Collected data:
........

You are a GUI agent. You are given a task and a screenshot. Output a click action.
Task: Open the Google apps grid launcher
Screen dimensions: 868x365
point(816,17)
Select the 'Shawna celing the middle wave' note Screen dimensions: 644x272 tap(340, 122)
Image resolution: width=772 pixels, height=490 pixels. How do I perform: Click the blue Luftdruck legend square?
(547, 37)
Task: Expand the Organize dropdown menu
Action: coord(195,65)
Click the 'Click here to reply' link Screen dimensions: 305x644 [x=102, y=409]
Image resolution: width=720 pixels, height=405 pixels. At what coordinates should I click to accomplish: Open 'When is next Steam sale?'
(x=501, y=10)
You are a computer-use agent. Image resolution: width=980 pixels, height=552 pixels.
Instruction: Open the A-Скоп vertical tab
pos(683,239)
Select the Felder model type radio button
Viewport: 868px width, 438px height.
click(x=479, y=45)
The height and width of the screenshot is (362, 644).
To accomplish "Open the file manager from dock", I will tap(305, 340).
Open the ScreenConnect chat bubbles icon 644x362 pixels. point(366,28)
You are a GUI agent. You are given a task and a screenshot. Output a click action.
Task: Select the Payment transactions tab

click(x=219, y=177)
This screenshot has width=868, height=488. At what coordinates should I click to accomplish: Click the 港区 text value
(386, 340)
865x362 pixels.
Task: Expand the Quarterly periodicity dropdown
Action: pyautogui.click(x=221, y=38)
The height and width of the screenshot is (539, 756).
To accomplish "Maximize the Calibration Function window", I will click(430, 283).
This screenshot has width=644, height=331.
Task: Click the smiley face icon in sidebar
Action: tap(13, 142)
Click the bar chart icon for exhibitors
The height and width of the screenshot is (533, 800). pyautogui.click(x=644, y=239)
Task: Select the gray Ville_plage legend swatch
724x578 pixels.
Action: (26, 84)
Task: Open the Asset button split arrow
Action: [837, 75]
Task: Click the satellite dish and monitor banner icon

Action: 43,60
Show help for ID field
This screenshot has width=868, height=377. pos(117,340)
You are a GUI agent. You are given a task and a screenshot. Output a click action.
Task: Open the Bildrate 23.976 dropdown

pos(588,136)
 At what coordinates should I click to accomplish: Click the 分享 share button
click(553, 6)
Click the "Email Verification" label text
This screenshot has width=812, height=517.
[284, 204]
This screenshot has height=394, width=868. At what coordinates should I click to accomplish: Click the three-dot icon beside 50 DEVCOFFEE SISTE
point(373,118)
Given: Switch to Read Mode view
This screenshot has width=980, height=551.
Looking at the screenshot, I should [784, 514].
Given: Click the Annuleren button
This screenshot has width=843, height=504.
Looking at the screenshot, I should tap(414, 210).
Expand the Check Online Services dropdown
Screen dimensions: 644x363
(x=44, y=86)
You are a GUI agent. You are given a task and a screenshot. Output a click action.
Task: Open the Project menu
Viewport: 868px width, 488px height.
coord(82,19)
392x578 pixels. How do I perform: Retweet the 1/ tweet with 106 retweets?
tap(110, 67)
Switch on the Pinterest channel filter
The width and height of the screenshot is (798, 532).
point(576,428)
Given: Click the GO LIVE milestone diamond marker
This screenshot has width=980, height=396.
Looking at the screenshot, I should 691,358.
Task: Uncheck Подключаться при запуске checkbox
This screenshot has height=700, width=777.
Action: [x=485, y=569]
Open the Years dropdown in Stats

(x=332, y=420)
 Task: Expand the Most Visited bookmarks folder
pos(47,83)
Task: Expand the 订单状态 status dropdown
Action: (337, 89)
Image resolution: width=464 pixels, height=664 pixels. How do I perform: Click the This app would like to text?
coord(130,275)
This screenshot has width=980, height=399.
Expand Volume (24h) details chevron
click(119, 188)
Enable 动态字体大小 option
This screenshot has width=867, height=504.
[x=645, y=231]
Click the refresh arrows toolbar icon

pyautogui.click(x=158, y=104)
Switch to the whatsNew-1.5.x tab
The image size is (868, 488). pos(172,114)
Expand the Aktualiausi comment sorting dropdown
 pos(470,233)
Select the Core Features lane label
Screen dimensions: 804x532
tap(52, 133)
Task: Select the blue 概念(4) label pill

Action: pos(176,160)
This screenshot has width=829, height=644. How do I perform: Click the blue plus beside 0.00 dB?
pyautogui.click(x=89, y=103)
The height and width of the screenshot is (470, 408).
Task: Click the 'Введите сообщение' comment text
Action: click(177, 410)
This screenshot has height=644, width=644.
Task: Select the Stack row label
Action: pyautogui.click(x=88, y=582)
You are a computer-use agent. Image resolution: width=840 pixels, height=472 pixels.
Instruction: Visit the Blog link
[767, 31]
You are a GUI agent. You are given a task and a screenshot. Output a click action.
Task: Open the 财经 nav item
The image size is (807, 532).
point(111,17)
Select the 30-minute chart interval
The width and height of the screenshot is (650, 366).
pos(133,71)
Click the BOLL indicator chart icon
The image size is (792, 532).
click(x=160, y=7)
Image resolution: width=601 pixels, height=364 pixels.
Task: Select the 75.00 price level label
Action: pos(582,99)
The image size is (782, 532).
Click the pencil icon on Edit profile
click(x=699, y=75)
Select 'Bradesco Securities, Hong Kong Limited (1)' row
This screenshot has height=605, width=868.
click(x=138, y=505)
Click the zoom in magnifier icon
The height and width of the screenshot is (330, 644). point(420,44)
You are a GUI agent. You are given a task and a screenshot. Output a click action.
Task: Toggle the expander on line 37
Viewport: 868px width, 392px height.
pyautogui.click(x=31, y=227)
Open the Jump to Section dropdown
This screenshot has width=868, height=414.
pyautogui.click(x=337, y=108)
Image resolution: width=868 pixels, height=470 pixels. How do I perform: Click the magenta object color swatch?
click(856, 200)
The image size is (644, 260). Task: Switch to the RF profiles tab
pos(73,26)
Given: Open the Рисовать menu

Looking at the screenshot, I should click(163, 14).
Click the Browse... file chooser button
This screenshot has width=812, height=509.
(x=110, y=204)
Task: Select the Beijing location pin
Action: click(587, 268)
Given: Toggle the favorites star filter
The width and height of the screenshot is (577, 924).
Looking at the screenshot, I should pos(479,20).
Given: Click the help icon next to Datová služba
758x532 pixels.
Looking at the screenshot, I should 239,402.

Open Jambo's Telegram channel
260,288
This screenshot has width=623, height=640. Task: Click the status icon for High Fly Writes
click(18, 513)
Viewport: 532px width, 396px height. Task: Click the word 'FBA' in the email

........

Task details:
Output every line above without altering anything.

Solution to the exercise:
You are a GUI agent. You are given a task and a screenshot. Output a click action.
Task: Open the Google apps grid launcher
Screen dimensions: 868x365
point(816,17)
Select the 'Shawna celing the middle wave' note Screen dimensions: 644x272 tap(340, 122)
Image resolution: width=772 pixels, height=490 pixels. How do I perform: Click the blue Luftdruck legend square?
(547, 37)
Task: Expand the Organize dropdown menu
Action: coord(195,65)
Click the 'Click here to reply' link Screen dimensions: 305x644 [x=102, y=409]
Image resolution: width=720 pixels, height=405 pixels. At what coordinates should I click to accomplish: Open 'When is next Steam sale?'
(x=501, y=10)
You are a computer-use agent. Image resolution: width=980 pixels, height=552 pixels.
Instruction: Open the A-Скоп vertical tab
pos(683,239)
Select the Felder model type radio button
Viewport: 868px width, 438px height.
click(x=479, y=45)
The height and width of the screenshot is (362, 644).
To accomplish "Open the file manager from dock", I will tap(305, 340).
Open the ScreenConnect chat bubbles icon 644x362 pixels. point(366,28)
You are a GUI agent. You are given a task and a screenshot. Output a click action.
Task: Select the Payment transactions tab

click(x=219, y=177)
This screenshot has width=868, height=488. At what coordinates should I click to accomplish: Click the 港区 text value
(386, 340)
865x362 pixels.
Task: Expand the Quarterly periodicity dropdown
Action: pyautogui.click(x=221, y=38)
The height and width of the screenshot is (539, 756).
To accomplish "Maximize the Calibration Function window", I will click(430, 283).
This screenshot has width=644, height=331.
Task: Click the smiley face icon in sidebar
Action: tap(13, 142)
Click the bar chart icon for exhibitors
The height and width of the screenshot is (533, 800). pyautogui.click(x=644, y=239)
Task: Select the gray Ville_plage legend swatch
724x578 pixels.
Action: (26, 84)
Task: Open the Asset button split arrow
Action: [837, 75]
Task: Click the satellite dish and monitor banner icon

Action: 43,60
Show help for ID field
This screenshot has width=868, height=377. pos(117,340)
You are a GUI agent. You are given a task and a screenshot. Output a click action.
Task: Open the Bildrate 23.976 dropdown

pos(588,136)
 At what coordinates should I click to accomplish: Click the 分享 share button
click(553, 6)
Click the "Email Verification" label text
This screenshot has width=812, height=517.
[284, 204]
This screenshot has height=394, width=868. At what coordinates should I click to accomplish: Click the three-dot icon beside 50 DEVCOFFEE SISTE
point(373,118)
Given: Switch to Read Mode view
This screenshot has width=980, height=551.
Looking at the screenshot, I should [784, 514].
Given: Click the Annuleren button
This screenshot has width=843, height=504.
Looking at the screenshot, I should tap(414, 210).
Expand the Check Online Services dropdown
Screen dimensions: 644x363
(x=44, y=86)
You are a GUI agent. You are given a task and a screenshot. Output a click action.
Task: Open the Project menu
Viewport: 868px width, 488px height.
coord(82,19)
392x578 pixels. How do I perform: Retweet the 1/ tweet with 106 retweets?
tap(110, 67)
Switch on the Pinterest channel filter
The width and height of the screenshot is (798, 532).
point(576,428)
Given: Click the GO LIVE milestone diamond marker
This screenshot has width=980, height=396.
Looking at the screenshot, I should 691,358.
Task: Uncheck Подключаться при запуске checkbox
This screenshot has height=700, width=777.
Action: [x=485, y=569]
Open the Years dropdown in Stats

(x=332, y=420)
 Task: Expand the Most Visited bookmarks folder
pos(47,83)
Task: Expand the 订单状态 status dropdown
Action: (337, 89)
Image resolution: width=464 pixels, height=664 pixels. How do I perform: Click the This app would like to text?
coord(130,275)
This screenshot has width=980, height=399.
Expand Volume (24h) details chevron
click(119, 188)
Enable 动态字体大小 option
This screenshot has width=867, height=504.
[x=645, y=231]
Click the refresh arrows toolbar icon

pyautogui.click(x=158, y=104)
Switch to the whatsNew-1.5.x tab
The image size is (868, 488). pos(172,114)
Expand the Aktualiausi comment sorting dropdown
 pos(470,233)
Select the Core Features lane label
Screen dimensions: 804x532
tap(52, 133)
Task: Select the blue 概念(4) label pill

Action: pos(176,160)
This screenshot has width=829, height=644. How do I perform: Click the blue plus beside 0.00 dB?
pyautogui.click(x=89, y=103)
The height and width of the screenshot is (470, 408).
Task: Click the 'Введите сообщение' comment text
Action: click(177, 410)
This screenshot has height=644, width=644.
Task: Select the Stack row label
Action: pyautogui.click(x=88, y=582)
You are a computer-use agent. Image resolution: width=840 pixels, height=472 pixels.
Instruction: Visit the Blog link
[767, 31]
You are a GUI agent. You are given a task and a screenshot. Output a click action.
Task: Open the 财经 nav item
The image size is (807, 532).
point(111,17)
Select the 30-minute chart interval
The width and height of the screenshot is (650, 366).
pos(133,71)
Click the BOLL indicator chart icon
The image size is (792, 532).
click(x=160, y=7)
Image resolution: width=601 pixels, height=364 pixels.
Task: Select the 75.00 price level label
Action: pos(582,99)
The image size is (782, 532).
Click the pencil icon on Edit profile
click(x=699, y=75)
Select 'Bradesco Securities, Hong Kong Limited (1)' row
This screenshot has height=605, width=868.
click(x=138, y=505)
Click the zoom in magnifier icon
The height and width of the screenshot is (330, 644). point(420,44)
You are a GUI agent. You are given a task and a screenshot. Output a click action.
Task: Toggle the expander on line 37
Viewport: 868px width, 392px height.
pyautogui.click(x=31, y=227)
Open the Jump to Section dropdown
This screenshot has width=868, height=414.
pyautogui.click(x=337, y=108)
Image resolution: width=868 pixels, height=470 pixels. How do I perform: Click the magenta object color swatch?
click(856, 200)
The image size is (644, 260). Task: Switch to the RF profiles tab
pos(73,26)
Given: Open the Рисовать menu

Looking at the screenshot, I should click(163, 14).
Click the Browse... file chooser button
This screenshot has width=812, height=509.
(x=110, y=204)
Task: Select the Beijing location pin
Action: click(587, 268)
Given: Toggle the favorites star filter
The width and height of the screenshot is (577, 924).
Looking at the screenshot, I should pos(479,20).
Given: Click the help icon next to Datová služba
758x532 pixels.
Looking at the screenshot, I should 239,402.

Open Jambo's Telegram channel
260,288
This screenshot has width=623, height=640. Task: Click the status icon for High Fly Writes
click(18, 513)
Viewport: 532px width, 396px height. Task: Click the word 'FBA' in the email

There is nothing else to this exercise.